Her English was perfect, and I suddenly asked curiously, "Where are you from?" to which she replied, "Hawaii."

So that explains why she stared at me as if I were nuts, because shouting English at a fellow American is kind of a crazy thing to do.


Sunday, January 4, 2015

No Phone

I keep my own personal Book of Lists, not necessarily of "curious things" of which Wallechinsky's original boasted, but such things as every address I've lived at, every job I've had, every state I've been to, and so forth. (The longest is the list of casinos I've gambled at.)

There is one missing piece of data that bugs me: I can't remember the phone number I had when I lived in Spartan Village, Michigan State's apartment complex for graduate and married students.

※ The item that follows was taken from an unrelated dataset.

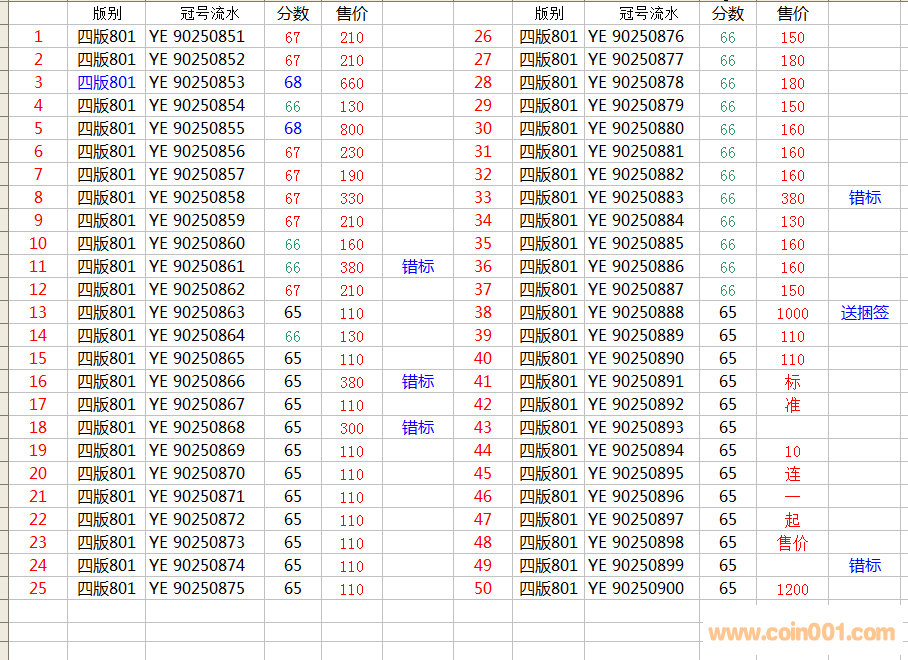Select the price 1000 cell in row 38
This screenshot has height=660, width=908.
[x=792, y=313]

My wife and I took a joy ride last Friday, just to get the stink blown off us, as my mother used to say, and happened to find ourselves in the general neighborhood of Spartan Village.  When I lived there, the telephones were provided by the University, with 355- as the exchange, and the numbers went in order as you went down the line of apartments.  I wondered if the numbers were still the same, so I insisted my wife drive to the building I once lived in. Although MSU is still on break, I saw a light on in Apartment E of my building and boldly approached. My knock was answered by a tall young man of some foreign persuasion who seemed curious but friendly, and I began by saying, "This is going to seem real weird, but I used to live here."

That delighted him, for some reason, and he invited me in. I explained what I wanted and why, and so that he wouldn't suspect me of wanting to stalk him, I asked for just the last four numbers of his phone number. I figured I would know it when I heard it, even if it was 30 years ago. But the number he gave me, which he read off the telephone itself, had a zero in it, and I know my number didn't have a zero in it.

The young man invited me to sit down and when I declined, invited me to stay and have supper with him. Poor guy. Christmas break can be a lonesome time of year.

My wife still can't believe I had the nerve to do that.  Moxy, she called it.

Well, yeah.

Thursday, January 1, 2015

Starting Afresh in the New Year

That illness I spoke of last April is, I sincerely hope, behind me now.  Finally.

From March to November, five hospitalizations, one major surgery, and plenty of at-home care, provided by a few visiting professionals but mostly provided by my loving, saintly wife who learned so much about pills, needles, drains, infusions, nutrition, and general nursing that several of my doctors thought that she must have a medical background.  But no, just a loving interest in her patient.

The medical types seem convinced I was near death, and if that was really true, then my beloved wife saved my life.  I could not have recovered without her.

My wish for everyone in the new year is that they have a spouse (or someone in their life) even half as dedicated and wonderful as mine.

Thanks, JB.  Now, let's get back to enjoying our retirement.  There definitely is travel in our future.